Explain what these chosen features are useful for when scoring for optimal precision.

Why are there so few compared to the area under the precision-recall curve?

---

### 4. Explore other feature selection methods

scikit-learn comes with [a variety of other feature selection methods](http://scikit-learn.org/stable/modules/classes.html#module-sklearn.feature_selection).

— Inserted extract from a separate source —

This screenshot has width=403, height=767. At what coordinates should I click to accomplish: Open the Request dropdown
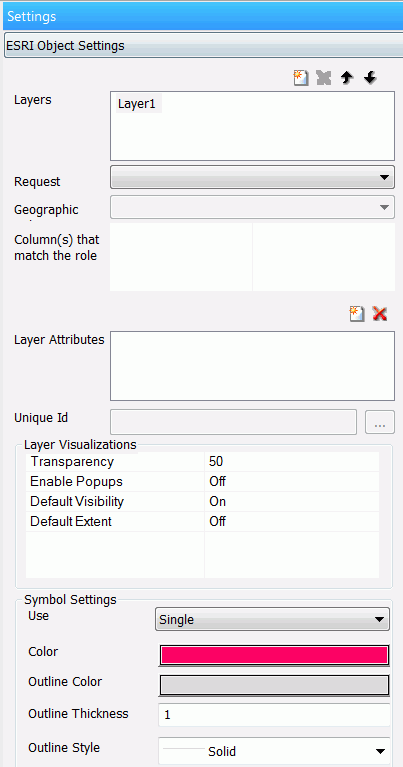click(x=252, y=177)
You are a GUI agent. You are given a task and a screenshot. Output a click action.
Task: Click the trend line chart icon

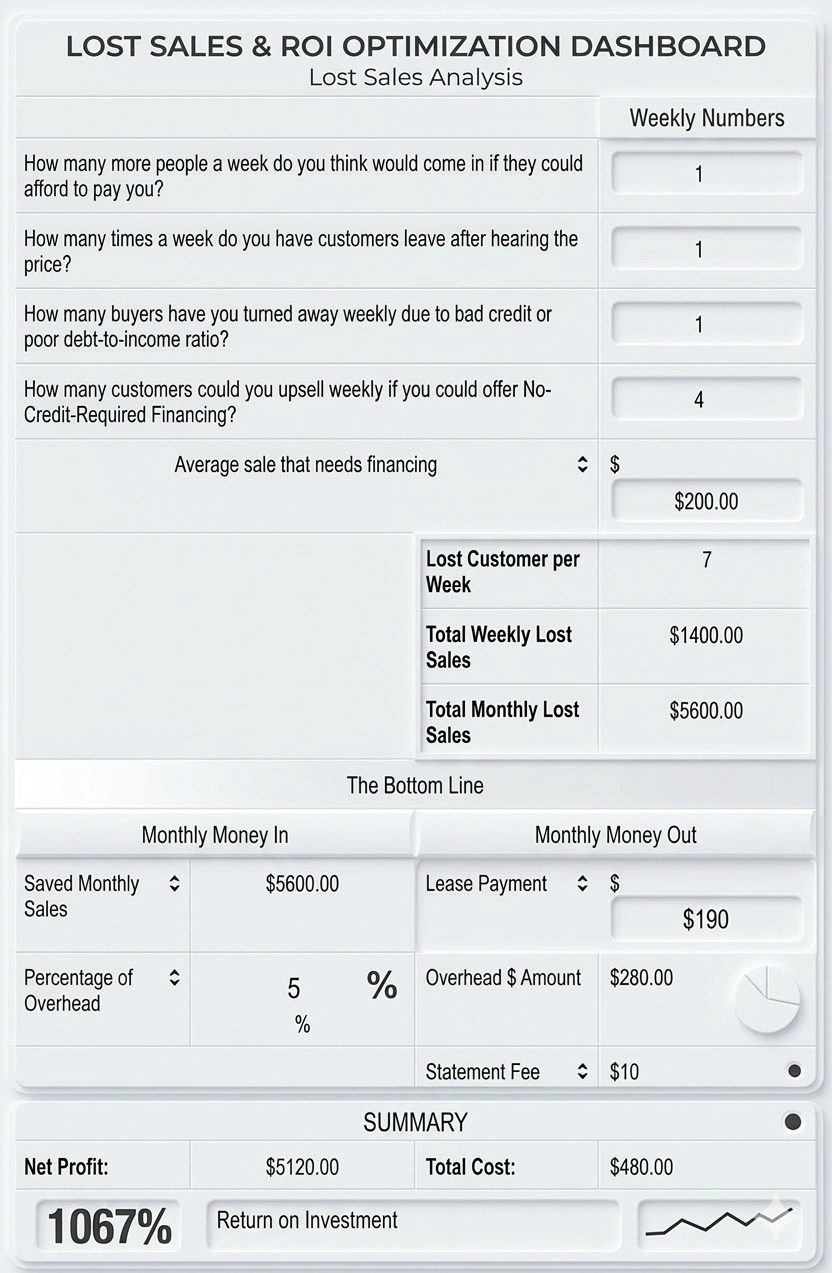click(719, 1222)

For the next section you will explore as groups these methods:

**Group 1**
    
    feature_selection.SelectPercentile
    feature_selection.SelectKBest
    
**Group 2**
    
    feature_selection.RFE
    feature_selection.RFECV
    
**Group 3**
    
    feature_selection.SelectFpr
    feature_selection.SelectFdr
    
**Group 4**

    feature_selection.VarianceThreshold
    feature_selection.SelectFwe
    
---

#### Questions for presentation

After exploring the assigned feature selection methods, you will, as a group, present to the class on:

1. How the feature selection method is designed to reduce the number of predictors.
2. What scenario(s) you think the method would be particularly useful in.
3. How to implement the method in code.
4. [BONUS] Possible downsides to using the feature selection method (if any).